Médicos, fórmulas, medicamentos y farmacias… para reflexionar

“Ya tengo una formulita que me receto un doctor, unas tres cucharaditas de calma y resignación, y también unas gotitas de olvido pa’ decepción, el avance de la ciencia creo que me puede ayudar, ahora me voy a tomar un frasquito de paciencia y para complementar un trago de resistencia”

A propósito del caso que ha conmovido al país, la muerte de dos menores en Bogotá por haber ingerido el medicamento equivocado, y cuando decidí escribir este artículo, vino a mi mente la canción ‘Receta de amor’ de la autoría de Sergio Moya Molina a la cual corresponde el aparte transcrito, ese tema musical está en el corte 4 del “Lado B” del LP ‘Los maestros’ que Los Hermanos Zuleta sometieron a consideración del público el 15 de mayo de 1976.

Desconozco las circunstancias exactas como se produjo la confusión que condujo al desenlace fatal, pero es un asunto que debe ponernos a reflexionar a todos, me refiero a los médicos que deben escribir bien, a los farmaceutas que deben leer con cuidado, los dueños de farmacias para que ningún medicamento de uso restringido se coloque junto con los que se venden usualmente sin fórmula médica, y a los pacientes que tenemos que prestar atención a las indicaciones médicos, leer lo que dice la fórmula, confrontarlo con lo que se recibe, y volverlo a leer antes de jondearse la cucharada.

Durante mi conversación con el médico que recibió en la clínica, casi sin signos vitales a los menores, que es guajiro y no estoy autorizado a revelar su nombre, recordé que hacen varios años escribí un artículo a propósito de la expedición por parte del Ministerio de la Protección Social del Decreto 2200 del 28 de junio de 2005 por el cual se reglamentó aquella vez el servicio farmacéutico con 22 indicaciones a los profesionales de la salud para la elaboración de las fórmulas, allí se les dice perentoriamente lo siguiente: “La prescripción debe ser en letra clara y legible, con las indicaciones necesarias para su administración…”. Después de buscar como aguja en un potrero, pude encontrar el artículo que titulé “Formulación clara y formato expreso” publicado por el periódico Guajira Gráfica en su edición correspondiente al 15 de noviembre de 2006, escribí entre otras cosas lo siguiente: “Desde que estaba pequeño, ya podía darme cuenta que mamá recorría varias veces el vecindario, a ver si alguien lograba entender La Receta que los médicos nos hacían, sobre lo cual todo el que aparecía metía el ojo y conceptuaba, es más algunos decían “Así escribió el doctor Baquero a fulano y quería decir tal cosa”, otros se las daban de muy entendidos sobre la materia y decían con autoridad “Avé que yo la repaso y completo el nombre”, y otros preferían que lo adivinaran los superdotados de La Botica.

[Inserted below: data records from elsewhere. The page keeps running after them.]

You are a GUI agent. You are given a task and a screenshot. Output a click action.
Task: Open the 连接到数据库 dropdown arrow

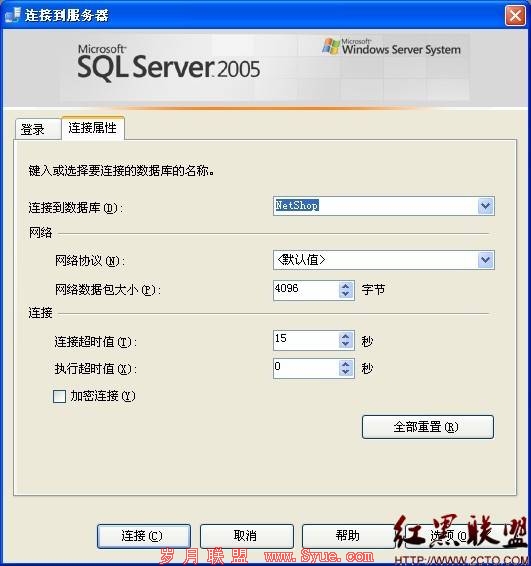pyautogui.click(x=486, y=206)
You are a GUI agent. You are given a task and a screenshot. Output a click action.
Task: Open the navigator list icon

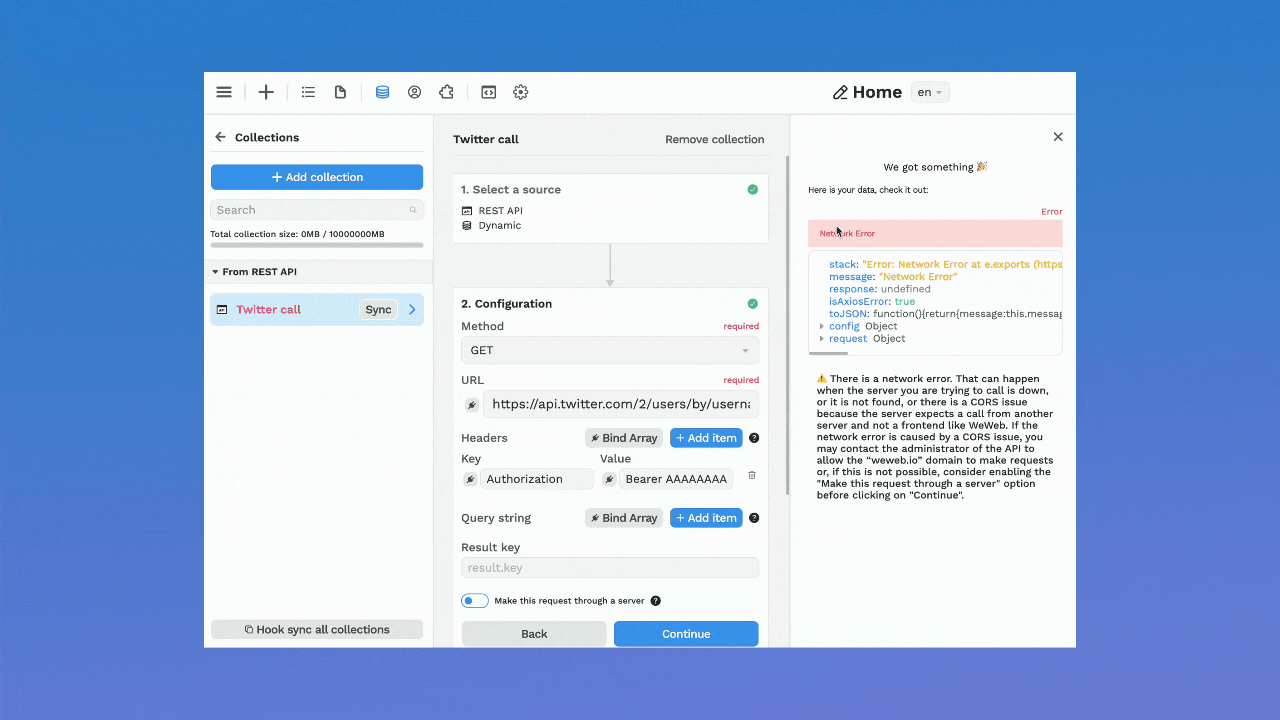308,91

Ha sido una costumbre tan aceptada por todos, “que los médicos escriben así” que llegué a encontrarme entre quienes creían que eso era normal, es más se consideraba un caché, escribir enredado, “Escribe como médico” esas palabras hacían sentir feliz, pero ese asuntico deberá quedar atrás, claro si se cumple lo ordenado”.

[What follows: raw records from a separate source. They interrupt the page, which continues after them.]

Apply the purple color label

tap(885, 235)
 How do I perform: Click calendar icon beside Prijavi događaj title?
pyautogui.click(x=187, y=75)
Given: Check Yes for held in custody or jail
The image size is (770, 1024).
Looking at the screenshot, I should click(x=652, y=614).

En el mismo artículo advertí: “Oportuno y necesario que el Ministerio haya prestado atención al tema, pues he conocido fórmulas, tan ilegibles que llega uno a pensar que no es solo prisa, sino escritas con evidente fastidio hacia los pacientes, si porque conozco médicos que ni siquiera les ponen la mano, distinto a los de antes, porque lo primero que le clavaban a uno era un martillazo en cada rodilla, ahora no, de vaina clavan la mirada en el papel para plasmar unos garabatos, con base en el cuento que uno les lleve…”.

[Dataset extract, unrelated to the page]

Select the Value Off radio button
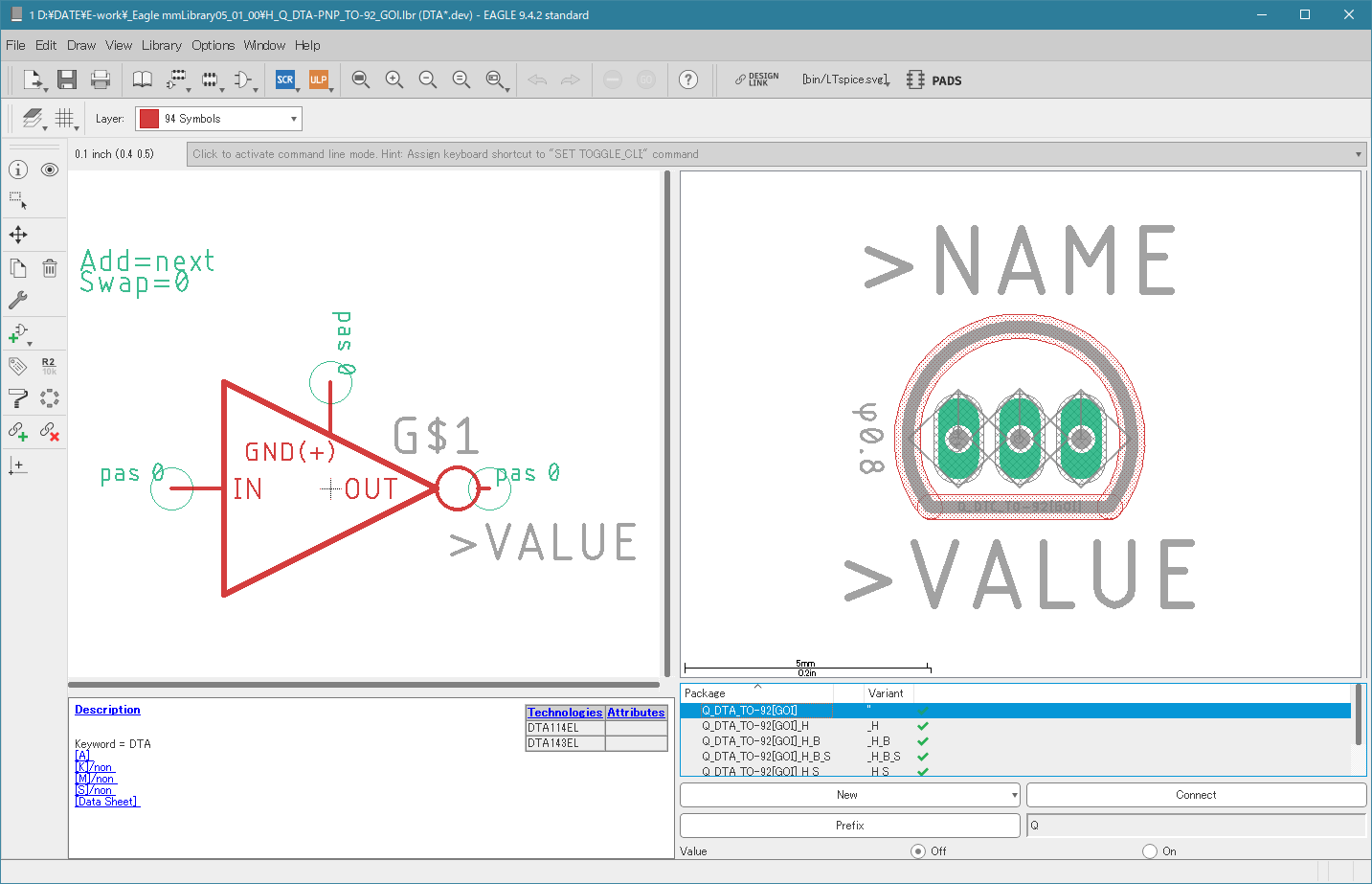This screenshot has height=884, width=1372. click(918, 850)
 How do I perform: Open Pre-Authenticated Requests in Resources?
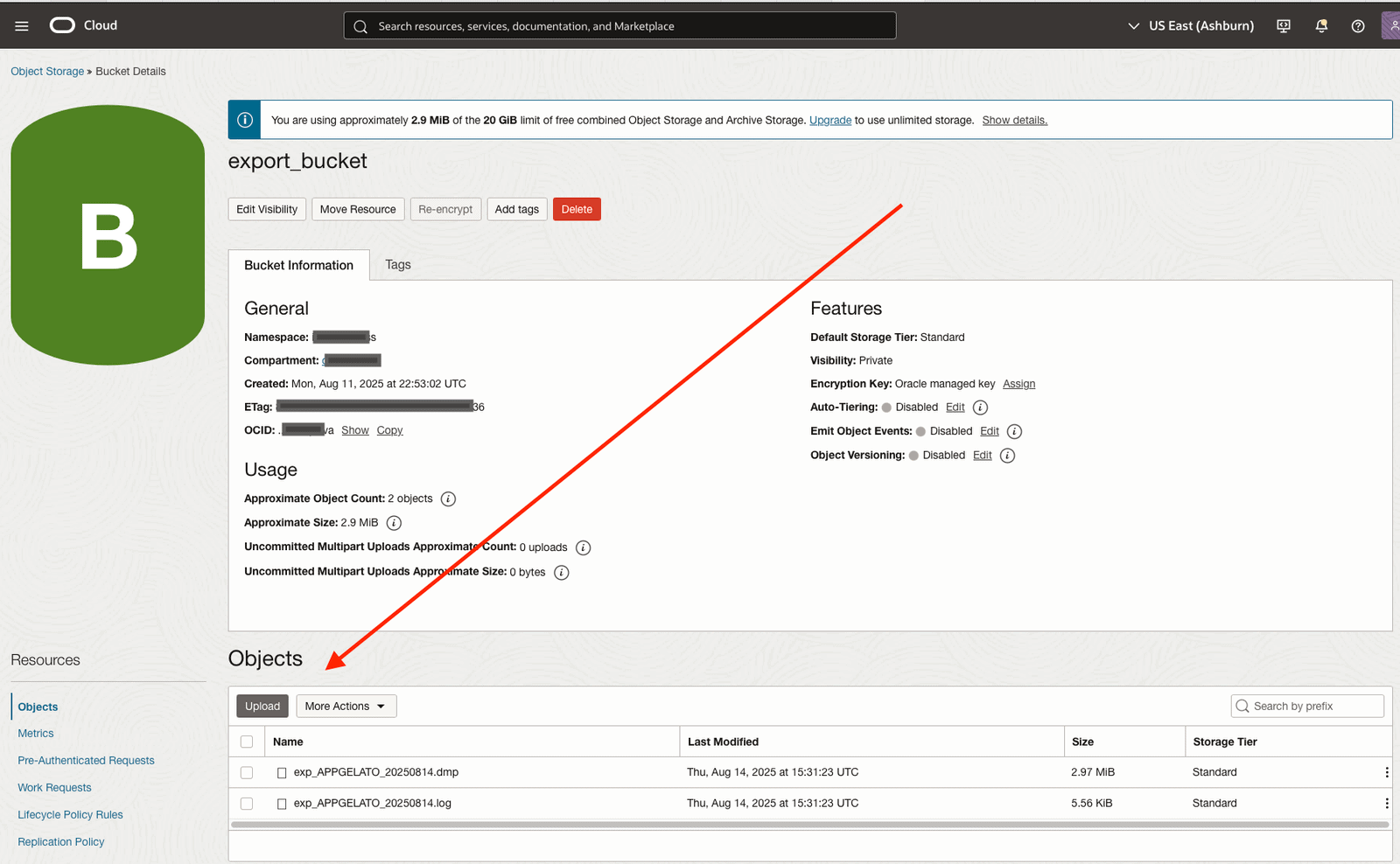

Hacemos remembranza de ese artículo porque tiene una actualidad indiscutible, el debate está abierto y ojalá lo lean todos los protagonistas para que le presten más atención a los que hacen y así prevenir daños irreparables, injustificados y dolorosos.

Lo sucedido en Bogotá con esa pobre señora y sus hijos tiene un antecedente que conozco, nos contaba mi papá que a mediados de los 50 en Aremasain vivía una pareja de esposos que tenía un niño de un año de nacido que se enfermó, y una noche comenzó a llorar en forma inconsolable por lo cual decidieron suministrarle una cucharadita de un medicamento que guardaban y buscaron alumbrados con un mechón junto a otros frasquitos en su cocina, resulta que inmediatamente después que le dieron el medicamento el menor sufrió un paro cardiorrespiratorio y falleció de inmediato, cuando revisaron el supuesto medicamento se dieron cuenta que era un veneno para ratas que estaba cerca de la medicina que pretendían darle al muchacho.

¡Toca ser más cuidadosos con ese tema, el gato que sube una estufa caliente no sube otra ni si esta helada!